§ **ASSIGNMENT**
Copy exactly the lines of the records below, and only those lines, beginning with the line that contains "Given: Click the HelicoRX logo" and ending with the line that contains "You are a computer-use agent. 500x500 pixels.".

§ **Items listed in a dataset**
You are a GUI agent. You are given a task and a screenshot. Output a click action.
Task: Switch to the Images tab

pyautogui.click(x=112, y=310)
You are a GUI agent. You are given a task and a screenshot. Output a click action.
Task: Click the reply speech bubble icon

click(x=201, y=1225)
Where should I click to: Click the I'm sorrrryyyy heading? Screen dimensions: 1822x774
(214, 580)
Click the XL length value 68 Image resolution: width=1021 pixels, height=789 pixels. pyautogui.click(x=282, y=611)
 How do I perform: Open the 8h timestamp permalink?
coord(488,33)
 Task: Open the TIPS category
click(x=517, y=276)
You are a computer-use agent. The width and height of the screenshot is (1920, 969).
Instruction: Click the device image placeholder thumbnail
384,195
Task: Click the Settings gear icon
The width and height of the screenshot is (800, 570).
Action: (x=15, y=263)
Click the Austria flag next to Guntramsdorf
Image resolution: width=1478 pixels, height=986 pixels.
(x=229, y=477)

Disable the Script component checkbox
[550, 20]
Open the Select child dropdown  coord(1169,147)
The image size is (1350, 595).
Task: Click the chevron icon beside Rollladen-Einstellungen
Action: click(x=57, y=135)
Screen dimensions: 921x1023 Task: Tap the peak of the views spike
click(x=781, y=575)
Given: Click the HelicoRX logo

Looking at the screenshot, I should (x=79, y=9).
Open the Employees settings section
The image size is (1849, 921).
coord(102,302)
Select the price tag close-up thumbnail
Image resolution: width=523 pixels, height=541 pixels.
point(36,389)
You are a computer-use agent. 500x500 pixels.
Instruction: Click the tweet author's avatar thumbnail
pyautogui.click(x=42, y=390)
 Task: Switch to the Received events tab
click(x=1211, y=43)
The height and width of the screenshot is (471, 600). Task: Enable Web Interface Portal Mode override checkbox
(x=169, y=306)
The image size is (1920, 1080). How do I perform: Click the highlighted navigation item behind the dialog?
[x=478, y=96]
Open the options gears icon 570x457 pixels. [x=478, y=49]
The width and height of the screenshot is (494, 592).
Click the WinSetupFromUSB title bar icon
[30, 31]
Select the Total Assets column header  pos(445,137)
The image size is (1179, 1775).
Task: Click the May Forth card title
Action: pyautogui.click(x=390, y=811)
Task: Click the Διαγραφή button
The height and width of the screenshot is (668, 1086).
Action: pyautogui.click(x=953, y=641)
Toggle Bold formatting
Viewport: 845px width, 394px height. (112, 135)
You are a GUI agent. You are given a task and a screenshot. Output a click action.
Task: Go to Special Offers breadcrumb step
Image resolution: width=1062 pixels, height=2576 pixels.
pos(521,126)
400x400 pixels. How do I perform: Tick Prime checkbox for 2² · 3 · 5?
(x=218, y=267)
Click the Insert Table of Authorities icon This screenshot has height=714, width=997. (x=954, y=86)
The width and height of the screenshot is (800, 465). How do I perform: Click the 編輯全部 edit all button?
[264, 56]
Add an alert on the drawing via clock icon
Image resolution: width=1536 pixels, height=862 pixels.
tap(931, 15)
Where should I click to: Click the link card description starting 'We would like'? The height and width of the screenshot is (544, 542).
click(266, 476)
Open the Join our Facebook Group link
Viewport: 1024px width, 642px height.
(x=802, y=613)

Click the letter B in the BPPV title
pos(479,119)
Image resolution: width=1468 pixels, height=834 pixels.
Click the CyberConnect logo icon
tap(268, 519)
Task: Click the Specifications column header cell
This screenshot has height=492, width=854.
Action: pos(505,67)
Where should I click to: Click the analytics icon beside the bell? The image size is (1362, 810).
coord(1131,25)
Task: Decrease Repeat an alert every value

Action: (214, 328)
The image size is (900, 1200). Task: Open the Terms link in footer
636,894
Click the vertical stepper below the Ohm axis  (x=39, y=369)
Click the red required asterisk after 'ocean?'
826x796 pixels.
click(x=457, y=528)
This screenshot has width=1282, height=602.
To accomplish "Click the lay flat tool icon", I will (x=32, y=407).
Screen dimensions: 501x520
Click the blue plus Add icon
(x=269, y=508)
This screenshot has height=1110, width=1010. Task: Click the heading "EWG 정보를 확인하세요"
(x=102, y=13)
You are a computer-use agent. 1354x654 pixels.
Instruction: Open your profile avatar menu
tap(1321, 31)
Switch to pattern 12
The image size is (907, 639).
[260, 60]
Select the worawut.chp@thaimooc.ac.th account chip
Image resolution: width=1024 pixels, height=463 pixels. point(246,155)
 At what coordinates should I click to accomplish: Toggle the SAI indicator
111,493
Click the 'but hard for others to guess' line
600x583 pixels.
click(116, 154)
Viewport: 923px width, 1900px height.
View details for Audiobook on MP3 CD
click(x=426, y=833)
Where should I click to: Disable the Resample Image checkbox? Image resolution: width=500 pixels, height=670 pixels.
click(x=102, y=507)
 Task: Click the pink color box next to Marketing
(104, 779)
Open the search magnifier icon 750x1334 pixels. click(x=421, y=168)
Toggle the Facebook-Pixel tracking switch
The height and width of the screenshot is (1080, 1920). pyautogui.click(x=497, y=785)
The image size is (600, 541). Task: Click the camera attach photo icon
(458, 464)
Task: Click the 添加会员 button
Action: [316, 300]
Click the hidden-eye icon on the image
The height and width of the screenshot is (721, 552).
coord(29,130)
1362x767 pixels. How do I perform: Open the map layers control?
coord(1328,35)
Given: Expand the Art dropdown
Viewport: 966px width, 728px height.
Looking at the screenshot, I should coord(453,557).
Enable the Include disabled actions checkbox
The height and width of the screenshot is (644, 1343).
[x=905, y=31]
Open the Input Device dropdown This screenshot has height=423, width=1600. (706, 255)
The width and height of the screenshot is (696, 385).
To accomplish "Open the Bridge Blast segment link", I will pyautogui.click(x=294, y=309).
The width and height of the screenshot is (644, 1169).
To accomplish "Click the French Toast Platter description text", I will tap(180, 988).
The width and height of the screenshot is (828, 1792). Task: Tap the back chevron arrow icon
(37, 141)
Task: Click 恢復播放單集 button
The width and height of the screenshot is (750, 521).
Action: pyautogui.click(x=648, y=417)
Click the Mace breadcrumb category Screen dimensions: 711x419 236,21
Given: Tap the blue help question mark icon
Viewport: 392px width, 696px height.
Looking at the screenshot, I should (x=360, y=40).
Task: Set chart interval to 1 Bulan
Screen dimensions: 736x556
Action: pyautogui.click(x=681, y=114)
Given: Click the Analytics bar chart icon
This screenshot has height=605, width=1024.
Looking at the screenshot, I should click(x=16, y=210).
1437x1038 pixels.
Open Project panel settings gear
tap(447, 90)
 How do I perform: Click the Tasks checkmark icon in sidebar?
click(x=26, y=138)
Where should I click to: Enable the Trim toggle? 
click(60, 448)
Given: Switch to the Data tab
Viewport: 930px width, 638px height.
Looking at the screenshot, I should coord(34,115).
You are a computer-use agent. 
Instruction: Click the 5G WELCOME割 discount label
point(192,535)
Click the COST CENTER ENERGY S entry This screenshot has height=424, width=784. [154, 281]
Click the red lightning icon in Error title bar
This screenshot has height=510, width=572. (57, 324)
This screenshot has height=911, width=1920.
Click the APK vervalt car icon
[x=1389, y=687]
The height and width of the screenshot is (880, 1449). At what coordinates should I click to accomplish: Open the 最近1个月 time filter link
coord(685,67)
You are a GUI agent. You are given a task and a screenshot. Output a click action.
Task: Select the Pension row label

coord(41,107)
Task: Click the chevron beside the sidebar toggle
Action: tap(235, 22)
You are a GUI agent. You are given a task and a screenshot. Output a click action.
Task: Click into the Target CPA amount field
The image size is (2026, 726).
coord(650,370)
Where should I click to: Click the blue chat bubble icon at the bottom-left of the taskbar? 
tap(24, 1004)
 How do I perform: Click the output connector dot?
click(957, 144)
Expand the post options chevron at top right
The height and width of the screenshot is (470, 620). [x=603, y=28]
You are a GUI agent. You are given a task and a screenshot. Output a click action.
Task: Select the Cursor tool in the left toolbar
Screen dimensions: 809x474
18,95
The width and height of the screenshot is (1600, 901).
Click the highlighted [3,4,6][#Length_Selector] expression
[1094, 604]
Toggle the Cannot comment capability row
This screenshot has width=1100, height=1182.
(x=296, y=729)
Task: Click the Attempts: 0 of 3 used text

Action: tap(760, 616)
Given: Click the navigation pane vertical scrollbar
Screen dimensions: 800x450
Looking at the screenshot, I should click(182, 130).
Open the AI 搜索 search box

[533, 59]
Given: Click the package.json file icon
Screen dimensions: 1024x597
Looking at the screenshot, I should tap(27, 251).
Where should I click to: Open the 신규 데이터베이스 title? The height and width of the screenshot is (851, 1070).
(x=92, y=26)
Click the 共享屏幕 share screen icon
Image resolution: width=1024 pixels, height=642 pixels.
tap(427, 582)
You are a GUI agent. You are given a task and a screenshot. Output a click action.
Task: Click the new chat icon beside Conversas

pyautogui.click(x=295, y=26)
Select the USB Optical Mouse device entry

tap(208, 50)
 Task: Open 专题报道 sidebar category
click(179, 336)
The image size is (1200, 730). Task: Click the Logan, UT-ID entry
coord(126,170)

§ **ANSWER SPACE**
Given: Click the HelicoRX logo

Looking at the screenshot, I should (x=79, y=9).
Open the Employees settings section
The image size is (1849, 921).
coord(102,302)
Select the price tag close-up thumbnail
Image resolution: width=523 pixels, height=541 pixels.
point(36,389)
You are a computer-use agent. 500x500 pixels.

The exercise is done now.